Der gute Ruf im Internet:Wider die "Punkte-Hurerei"

Wer online einkauft oder ein Hotel buchen will, orientiert sich oft an den Bewertungen von Unbekannten. Doch wie glaubwürdig sind diese und wie gelingt es einem selbst, bei Bewertungsportalen nicht zu viele persönliche Daten preiszugeben?

Christopher Schrader

Es gab Zeiten, da hatte Harriet Klausner einen sehr guten Ruf und wurde öffentlich zum Vorbild erklärt. Inzwischen ist die Frau aus Georgia zu einer Witzfigur des Internets geworden. Der tiefe Fall hatte einen vergleichsweise kleinen Auslöser: Auf einer Internet-Seite wurde eine Rechenmethode geändert, die ermitteln soll, was einen guten Ruf ausmacht.

Dem Internet-Buchhändler Amazon zufolge hat Klausner in elf Jahren 26.767 Bücher rezensiert (Stand am Montagmorgen dieser Woche). Das wären sechs bis sieben Werke pro Tag. Damit stand die Frau, die sich als studierte Bibliothekarin und Schnellleserin bezeichnet, bis 2008 an der Spitze der Rezensenten-Rangliste von Amazon. Doch dann änderte die Firma das Bewertungssystem.

Seither ist nicht mehr die reine Zahl von Buchbesprechungen entscheidend für die Rangliste der Amateurkritiker, sondern auch wie hilfreich andere Kunden die Bewertungen einstuften. Klausner steht nun auf Platz 1065 der Liste. Dass sie die vielen Bücher wirklich liest, bezweifeln viele Internet-Nutzer ohnehin mit sarkastischen Kommentaren.

Ein gutes Gefühl

Für den Internet-Experten Randy Farmer zeigt der Fall Klausner auf beispielhafte Weise, welche Fehler man machen kann, wenn es um Vertrauen im Internet geht. Die Buchbesprechungen anderer Amazon-Nutzer sollen Kunden der Webseite schließlich ein gutes Gefühl vermitteln und sie zur Bestellung anregen.

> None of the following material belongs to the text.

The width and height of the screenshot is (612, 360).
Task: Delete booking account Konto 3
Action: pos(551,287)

"Es ist nutzlos, wenn jemand einen guten Ruf nur wegen seiner Aktivität bescheinigt bekommt", sagt er mit Blick auf die Rekord-Rezensentin. "Das setzt die falschen Anreize und nutzt niemandem." Farmer weiß, wovon er spricht: Er hat früher für Yahoo gearbeitet und ist nun Experte für sogenannte Reputationssysteme geworden, mit denen Webseiten und Online-Gemeinschaften im Internet Vertrauen erzeugen wollen.

Genau danach sehnen sich viele Internet-Nutzer. Sie haben erkannt, dass der Preis für interessante Dienste im Netz oft die Preisgabe der eigenen persönlichen Daten ist, die der Anbieter des Service zu Geld machen möchte. Das löst bei den meisten Unbehagen aus, erklärt die Soziologin Martina Löw von der Technischen Universität Darmstadt: "Eigentlich möchten Menschen in jeder Situation den Fluss persönlicher Informationen kontrollieren."

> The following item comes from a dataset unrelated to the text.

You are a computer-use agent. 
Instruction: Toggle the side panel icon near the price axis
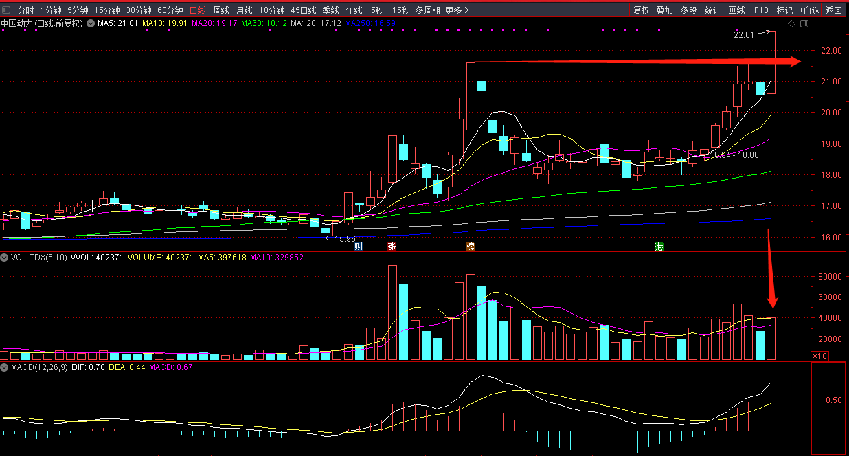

Sie offenbaren zwar je nach sozialem Kontext Teile der Privatsphäre, aber der Chef weiß nicht unbedingt etwas über den Sport, den man ausübt, und die Mitsänger im Chor nichts über eine Urlaubsbekanntschaft. Im Internet aber werden solche Angaben aus diesem Kontext gerissen. "Da findet sich plötzlich alles an einem Ort und für alle sichtbar." Die Kontrolle hat der Einzelne verloren.

Neue Vertrauenskultur

Mit diesem Unbehagen wollen Experten die Internet-Nutzer nicht länger allein lassen. Eine Vertrauenskultur solle das "Wohlergehen der Personen sichern, die das Internet im Alltag sicher nutzen wollen", sagt Johannes Buchmann, ebenfalls von der TU Darmstadt. Dahinter stecken auch wirtschaftliche Interessen: "Wenn wir die Probleme nicht lösen, die sich aus der Sorge der Menschen über den Umgang mit ihrer Privatsphäre ergeben, wird das die weitere Entwicklung der Internet-Dienste ernsthaft behindern", sagt er.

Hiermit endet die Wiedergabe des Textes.